Background
Uncontrolled pulmonary hypertension may cause worse outcomes after transcatheter aortic valve replacement (TAVR), while hemodynamic monitoring is desirable for risk control. Pulmonary artery pressure (PAP) readings obtained by intracardiac Doppler echocardiography were evaluated.
Methods
In 114 patients with symptomatic aortic stenosis and median Society of Thoracic Surgeons scores of 10.5% (interquartile range, 7.7%–15.0%), transfemoral and transapical TAVR was guided by intracardiac Doppler echocardiography. The continuous-wave Doppler beam interrogated the jet of tricuspid regurgitation from the “home view” position. Systolic PAP (PAP s ) was estimated as the sum of the pressure gradient derived from the maximum transtricuspid regurgitation jet velocity and the central venous pressure. Mean PAP (PAP m ) was calculated by the mean gradient method (1) and the Chemla formula (2). Measurements were obtained immediately before and after TAVR.
Results
Pre- and postinterventional readings showed marginal pressure underestimation in comparison with measurements derived from right-heart catheterization: PAP s , −2.7 (95% CI, −3.3 to 2.1) and −1.4 (95% CI, −1.9 to −0.9); PAP m by the mean gradient method, −1.9 (95% CI, −2.2 to −1.6) and −0.1 (95% CI, −0.4 to 0.2). Agreement (95% limits) for PAP s was −8.6 to 3.2 and −6.8 to 4.0; agreement for PAP m by the mean gradient method was −5.4 to 1.6 and −3.4 to 3.2. The repeatability coefficient (95% limits of agreement) for PAP s was excellent: 3.4 (−4.2 to 2.5) and 5.5 (−5.3 to 5.8); repeatability for PAP m was higher by the mean gradient method than by the Chemla method. In ≥85% of patients with pulmonary hypertension, PAP m improved after valve deployment.
Conclusions
Intracardiac Doppler echocardiography–derived monitoring of PAP by the mean gradient method is accurate and well applicable to high-risk TAVR candidates for intraprocedural risk control.

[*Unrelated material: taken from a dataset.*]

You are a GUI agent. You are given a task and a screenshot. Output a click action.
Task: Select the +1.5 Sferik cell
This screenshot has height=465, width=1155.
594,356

Transcatheter aortic valve replacement (TAVR) offers predictable outcomes and has been established as a valuable alternative to open heart surgery in high-risk and inoperable patients with symptomatic aortic stenosis (AS). Many patients with end-stage AS who are candidates for TAVR have pulmonary hypertension (PH) resulting from “backward transmission” of increased left ventricular filling pressure and secondary pulmonary vasculature abnormalities. PH has been shown to be an independent predictor of mortality after valve replacement and is not only associated with a poor long-term prognosis but can also be a critical factor during TAVR, particularly in very high risk patients. It may regress when congestion improves after TAVR. Particularly in very high risk individuals, intraprocedural monitoring of pulmonary artery pressure (PAP) therefore plays a role, because it helps avoid intrainterventional deterioration and identify those individuals whose PH immediately regresses. Doppler echocardiography is commonly used to estimate PAP, while right-heart catheterization (RHC) represents the gold standard for providing accurate measurements. Provided that the sound conditions are sufficient and the Doppler beam is well aligned with the tricuspid regurgitant jet, reproducibility and reliability of transthoracic echocardiography (TTE) for calculating systolic PAP (PAP s ) and mean PAP (PAP m ) have been repeatedly demonstrated.
In certain respects, intracardiac echocardiography was found to be advantageous for intraprocedural guidance of TAVR. Intracardiac Doppler measurements have not been validated, however. We hypothesized (1) that intracardiac Doppler echocardiography (ICDE) permits PAP monitoring in high-risk patients during TAVR and (2) that ICDE-based calculations of PAP s and PAP m yield satisfactory agreement with invasive measurements and have high repeatability.
Methods
Population
A total of 114 consecutive patients with symptomatic AS underwent transfemoral, transapical, or transaortal TAVR at the Medical University Innsbruck, as recommended. In all individuals, 23-, 26-, or 29-mm Edwards SAPIEN XT or Edwards SAPIEN 3 transcatheter heart valves (Edwards Lifesciences, Irvine, CA) were implanted under general anesthesia or under local anesthesia plus intravenous sedation, also known as monitored anesthesia care. Subjects underwent simultaneous invasive and ICDE-based determination of PAP s and PAP m . Data collection was prospective, and the investigation was approved by the Institutional Review Board of the Medical University Innsbruck. All patients gave informed consent. The prospective study complied with the Declaration of Helsinki.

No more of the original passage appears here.